Partant de cas concrets des domaines de la traductologie, littéraire et publicitaire, Mme Merkle a illustré la créativité à l’œuvre chez des traducteurs et quelques-unes des difficultés les plus grandes de l’art de traduire. Certaines sont bien connues: la poésie, l’humour et les jeux de mots sont les bêtes noires du traducteur. «La qualité d’une traduction ne réside pas seulement dans ce qu’elle dit, mais aussi dans l’effet qu’elle produit», signale Mme Merkle. Les traductions imagées des poèmes en prose d’Arthur Rimbaud par le linguiste Clive Scott en témoignent. Le lecteur est invité à parcourir le double chemin qui va du poème de Rimbaud à sa conversion en images et en mouvements par Scott. Ce qui entraîne forcément une charge suggestive nouvelle. La démarche ne plaît pas forcément à tous et est discutable.

Pour plusieurs spécialistes, toute traduction littéraire est une œuvre originale, car, même si le texte n’est pas du traducteur, celui-ci doit faire des choix et son style d’écriture est souvent reconnaissable. Mais encore une fois, cela ne fait pas l’unanimité, rappelle Mme Merkle. Puis, il y a les contraintes inhérentes aux publicités dont l’effet humoristique repose sur une illustration. «Il va sans dire que l’articulation du verbal et du visuel entraîne une modification du contenu sémantique, explique la chercheuse. Mais quelle est la limite de la recréation? Est-il possible de déterminer si les types de créativité repérés dans les traductions diffèrent de ceux mis au jour dans les adaptations et, si la réponse est oui, comment se distinguent-ils?»

C’est ce que permettront de découvrir ses travaux.

Les conférences-midi de traductologie connaissent un franc succès

Le Département de linguistique et de traduction de l’Université de Montréal lançait, en 2007, sa série de conférences-midi destinées à tenir la communauté universitaire informée des dernières avancées dans le champ d’études. Ces rencontres connaissent un franc succès. «À la fin mai, nous accueillerons notre 100e conférencier!» fait valoir la professeure à l’origine de ce projet, Sylvie Vandaele.

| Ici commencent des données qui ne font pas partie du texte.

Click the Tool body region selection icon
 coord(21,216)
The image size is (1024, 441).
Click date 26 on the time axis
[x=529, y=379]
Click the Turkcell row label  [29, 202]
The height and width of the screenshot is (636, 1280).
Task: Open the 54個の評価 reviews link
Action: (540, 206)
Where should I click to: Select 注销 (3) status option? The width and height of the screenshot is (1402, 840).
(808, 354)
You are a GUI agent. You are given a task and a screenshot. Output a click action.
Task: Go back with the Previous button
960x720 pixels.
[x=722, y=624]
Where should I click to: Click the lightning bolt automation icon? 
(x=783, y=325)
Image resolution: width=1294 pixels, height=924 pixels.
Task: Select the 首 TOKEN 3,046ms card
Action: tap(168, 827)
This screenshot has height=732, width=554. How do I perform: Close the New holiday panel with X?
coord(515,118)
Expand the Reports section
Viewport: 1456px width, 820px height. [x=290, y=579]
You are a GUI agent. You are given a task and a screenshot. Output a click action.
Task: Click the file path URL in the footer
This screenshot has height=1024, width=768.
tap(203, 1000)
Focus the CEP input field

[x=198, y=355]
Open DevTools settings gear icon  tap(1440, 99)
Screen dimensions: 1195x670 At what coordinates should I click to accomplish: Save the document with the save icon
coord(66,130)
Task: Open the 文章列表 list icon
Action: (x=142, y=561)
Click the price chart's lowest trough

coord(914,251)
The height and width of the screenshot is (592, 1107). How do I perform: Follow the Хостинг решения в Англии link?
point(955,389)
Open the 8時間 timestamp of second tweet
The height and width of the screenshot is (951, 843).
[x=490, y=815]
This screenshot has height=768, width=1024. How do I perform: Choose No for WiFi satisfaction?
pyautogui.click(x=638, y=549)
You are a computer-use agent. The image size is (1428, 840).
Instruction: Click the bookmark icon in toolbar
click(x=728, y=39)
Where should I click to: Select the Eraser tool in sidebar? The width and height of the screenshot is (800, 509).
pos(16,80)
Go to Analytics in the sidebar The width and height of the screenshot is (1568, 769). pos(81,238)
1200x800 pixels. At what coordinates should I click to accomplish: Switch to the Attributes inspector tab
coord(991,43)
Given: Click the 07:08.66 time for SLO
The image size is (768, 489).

La recette? Chaque mois, un chercheur ou une chercheuse en traductologie ou dans une discipline connexe vient parler de ses travaux. La personne dira essentiellement la même chose que dans ses publications, mais là, c’est en petits groupes. Cela encourage la communication et les échanges. Une formule également bénéfique pour les jeunes chercheurs, dont l’établissement d’un réseau est particulièrement important.

«Il s’agit d’une occasion unique, pour qui étudie ou se passionne pour le vaste domaine que représente la traductologie, de prendre contact avec la réalité de la recherche et des multiples possibilités d’exploration», peut-on lire sur le site du département.

«J’ai pris l’initiative de mettre en place ces conférences pour favoriser le contact entre les chercheurs en traductologie et nos étudiants, particulièrement ceux des cycles supérieurs qui se destinent à la recherche», raconte Mme Vandaele. Appuyée par de nombreux collègues du département et par la Faculté des arts et des sciences, elle demande donc aux professeurs Alvaro Echeverri et Georges Bastin de se joindre à elle pour former un comité. «Georges a laissé sa place il y a quelques années à ma jeune collègue Chantal Gagnon», précise la professeure. Elle rappelle aussi que la plupart des conférences sont enregistrées et peuvent être visionnées sur Internet. «Il y a actuellement 68 vidéos en ligne et, à la fin de l’année, il y en aura 75.»